##### Records shown

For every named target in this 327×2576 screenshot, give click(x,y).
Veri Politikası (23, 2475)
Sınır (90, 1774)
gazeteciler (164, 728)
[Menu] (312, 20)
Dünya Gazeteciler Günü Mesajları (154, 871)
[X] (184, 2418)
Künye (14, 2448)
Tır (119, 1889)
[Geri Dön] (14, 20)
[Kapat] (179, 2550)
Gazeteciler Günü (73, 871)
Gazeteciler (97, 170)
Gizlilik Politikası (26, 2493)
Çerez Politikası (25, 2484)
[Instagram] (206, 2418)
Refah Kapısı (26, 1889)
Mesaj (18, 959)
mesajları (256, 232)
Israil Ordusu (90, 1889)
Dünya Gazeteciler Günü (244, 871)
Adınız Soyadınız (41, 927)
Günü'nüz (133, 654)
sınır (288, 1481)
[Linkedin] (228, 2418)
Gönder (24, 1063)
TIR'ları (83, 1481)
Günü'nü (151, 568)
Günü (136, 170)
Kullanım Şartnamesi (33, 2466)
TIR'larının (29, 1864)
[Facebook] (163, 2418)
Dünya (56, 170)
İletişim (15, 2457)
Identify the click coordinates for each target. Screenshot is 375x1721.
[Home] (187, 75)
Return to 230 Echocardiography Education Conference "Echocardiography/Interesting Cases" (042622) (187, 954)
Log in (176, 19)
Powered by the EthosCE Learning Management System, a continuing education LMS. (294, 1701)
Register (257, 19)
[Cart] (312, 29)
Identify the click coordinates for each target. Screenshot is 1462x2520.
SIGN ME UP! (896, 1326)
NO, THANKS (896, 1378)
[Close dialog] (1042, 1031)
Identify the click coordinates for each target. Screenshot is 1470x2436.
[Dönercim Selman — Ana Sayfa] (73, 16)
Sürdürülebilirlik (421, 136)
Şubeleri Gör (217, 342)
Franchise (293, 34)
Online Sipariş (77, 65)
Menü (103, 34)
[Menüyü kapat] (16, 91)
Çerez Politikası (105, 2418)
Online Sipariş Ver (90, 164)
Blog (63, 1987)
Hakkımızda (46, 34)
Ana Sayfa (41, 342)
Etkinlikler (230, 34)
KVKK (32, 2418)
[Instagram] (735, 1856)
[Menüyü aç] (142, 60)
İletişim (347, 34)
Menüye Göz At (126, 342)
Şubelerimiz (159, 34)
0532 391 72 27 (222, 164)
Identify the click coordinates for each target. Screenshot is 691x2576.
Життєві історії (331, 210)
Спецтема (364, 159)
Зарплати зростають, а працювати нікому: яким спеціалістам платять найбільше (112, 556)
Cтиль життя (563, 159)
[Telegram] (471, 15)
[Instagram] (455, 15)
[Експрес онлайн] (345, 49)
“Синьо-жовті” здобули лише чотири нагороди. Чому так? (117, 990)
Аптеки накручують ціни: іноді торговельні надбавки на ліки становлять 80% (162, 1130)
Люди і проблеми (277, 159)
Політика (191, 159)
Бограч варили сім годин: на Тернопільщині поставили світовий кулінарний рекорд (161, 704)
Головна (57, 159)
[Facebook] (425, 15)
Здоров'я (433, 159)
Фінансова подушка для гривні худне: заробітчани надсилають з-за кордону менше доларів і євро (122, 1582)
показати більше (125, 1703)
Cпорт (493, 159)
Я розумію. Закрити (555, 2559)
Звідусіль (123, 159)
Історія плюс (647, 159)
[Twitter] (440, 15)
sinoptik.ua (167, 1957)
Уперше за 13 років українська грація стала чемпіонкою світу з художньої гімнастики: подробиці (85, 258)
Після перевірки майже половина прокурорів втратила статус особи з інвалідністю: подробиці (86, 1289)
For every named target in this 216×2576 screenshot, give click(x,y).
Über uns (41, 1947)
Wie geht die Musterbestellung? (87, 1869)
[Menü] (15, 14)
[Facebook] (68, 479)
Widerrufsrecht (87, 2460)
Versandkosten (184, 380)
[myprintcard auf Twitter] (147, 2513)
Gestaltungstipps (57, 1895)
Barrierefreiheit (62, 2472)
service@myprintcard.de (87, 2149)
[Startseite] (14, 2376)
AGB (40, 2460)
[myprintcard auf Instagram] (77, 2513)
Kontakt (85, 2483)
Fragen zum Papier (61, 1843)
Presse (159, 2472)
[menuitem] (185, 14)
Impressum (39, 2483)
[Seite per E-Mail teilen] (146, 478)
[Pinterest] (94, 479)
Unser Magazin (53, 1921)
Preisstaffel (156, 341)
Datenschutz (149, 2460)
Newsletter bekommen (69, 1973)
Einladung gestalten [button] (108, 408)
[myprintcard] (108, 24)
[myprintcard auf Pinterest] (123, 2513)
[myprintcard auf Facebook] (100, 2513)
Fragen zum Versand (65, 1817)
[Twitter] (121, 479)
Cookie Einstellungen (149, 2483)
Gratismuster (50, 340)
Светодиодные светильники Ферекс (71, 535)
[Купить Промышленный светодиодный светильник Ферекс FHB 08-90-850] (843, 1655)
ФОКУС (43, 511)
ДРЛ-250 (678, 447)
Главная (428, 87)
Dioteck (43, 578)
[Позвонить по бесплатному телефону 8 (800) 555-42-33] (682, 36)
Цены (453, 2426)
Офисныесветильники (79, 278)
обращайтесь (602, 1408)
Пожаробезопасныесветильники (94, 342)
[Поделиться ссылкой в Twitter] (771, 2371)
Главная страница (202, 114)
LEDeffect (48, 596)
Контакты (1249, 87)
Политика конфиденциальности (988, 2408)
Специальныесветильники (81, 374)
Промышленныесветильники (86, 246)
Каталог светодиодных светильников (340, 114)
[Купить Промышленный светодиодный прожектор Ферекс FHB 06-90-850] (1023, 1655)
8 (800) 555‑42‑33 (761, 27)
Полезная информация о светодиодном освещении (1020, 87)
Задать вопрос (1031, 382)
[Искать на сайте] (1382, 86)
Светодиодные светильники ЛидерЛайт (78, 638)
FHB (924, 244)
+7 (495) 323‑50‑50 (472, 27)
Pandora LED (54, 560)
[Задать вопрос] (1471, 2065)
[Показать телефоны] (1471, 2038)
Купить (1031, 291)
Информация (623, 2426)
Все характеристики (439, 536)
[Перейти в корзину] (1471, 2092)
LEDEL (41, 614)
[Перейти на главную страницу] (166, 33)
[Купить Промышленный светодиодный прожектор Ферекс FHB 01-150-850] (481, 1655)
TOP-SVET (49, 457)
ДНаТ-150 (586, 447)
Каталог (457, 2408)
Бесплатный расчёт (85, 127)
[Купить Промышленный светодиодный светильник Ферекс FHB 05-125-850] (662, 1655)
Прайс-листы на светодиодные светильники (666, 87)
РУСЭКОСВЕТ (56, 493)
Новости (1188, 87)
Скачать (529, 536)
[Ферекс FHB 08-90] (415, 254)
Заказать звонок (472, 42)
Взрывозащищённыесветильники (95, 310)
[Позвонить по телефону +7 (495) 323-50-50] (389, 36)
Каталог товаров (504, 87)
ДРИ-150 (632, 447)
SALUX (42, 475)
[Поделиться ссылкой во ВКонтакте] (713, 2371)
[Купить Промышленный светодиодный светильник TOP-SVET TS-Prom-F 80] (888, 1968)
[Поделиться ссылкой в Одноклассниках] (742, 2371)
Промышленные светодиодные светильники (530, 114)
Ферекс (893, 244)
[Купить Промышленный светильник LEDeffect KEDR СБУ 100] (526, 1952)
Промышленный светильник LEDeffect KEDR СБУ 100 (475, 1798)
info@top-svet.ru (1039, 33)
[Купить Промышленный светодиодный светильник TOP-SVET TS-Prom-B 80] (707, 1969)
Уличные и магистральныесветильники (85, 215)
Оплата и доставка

##########

All that is needed is the opening run of the data, given again exactly: please include every line from the first through the line with "Log in (176, 19)", both ends kept.

Answer for the task:
For every named target in this 327×2576 screenshot, give click(x,y).
Veri Politikası (23, 2475)
Sınır (90, 1774)
gazeteciler (164, 728)
[Menu] (312, 20)
Dünya Gazeteciler Günü Mesajları (154, 871)
[X] (184, 2418)
Künye (14, 2448)
Tır (119, 1889)
[Geri Dön] (14, 20)
[Kapat] (179, 2550)
Gazeteciler Günü (73, 871)
Gazeteciler (97, 170)
Gizlilik Politikası (26, 2493)
Çerez Politikası (25, 2484)
[Instagram] (206, 2418)
Refah Kapısı (26, 1889)
Mesaj (18, 959)
mesajları (256, 232)
Israil Ordusu (90, 1889)
Dünya Gazeteciler Günü (244, 871)
Adınız Soyadınız (41, 927)
Günü'nüz (133, 654)
sınır (288, 1481)
[Linkedin] (228, 2418)
Gönder (24, 1063)
TIR'ları (83, 1481)
Günü'nü (151, 568)
Günü (136, 170)
Kullanım Şartnamesi (33, 2466)
TIR'larının (29, 1864)
[Facebook] (163, 2418)
Dünya (56, 170)
İletişim (15, 2457)
Identify the click coordinates for each target. Screenshot is 375x1721.
[Home] (187, 75)
Return to 230 Echocardiography Education Conference "Echocardiography/Interesting Cases" (042622) (187, 954)
Log in (176, 19)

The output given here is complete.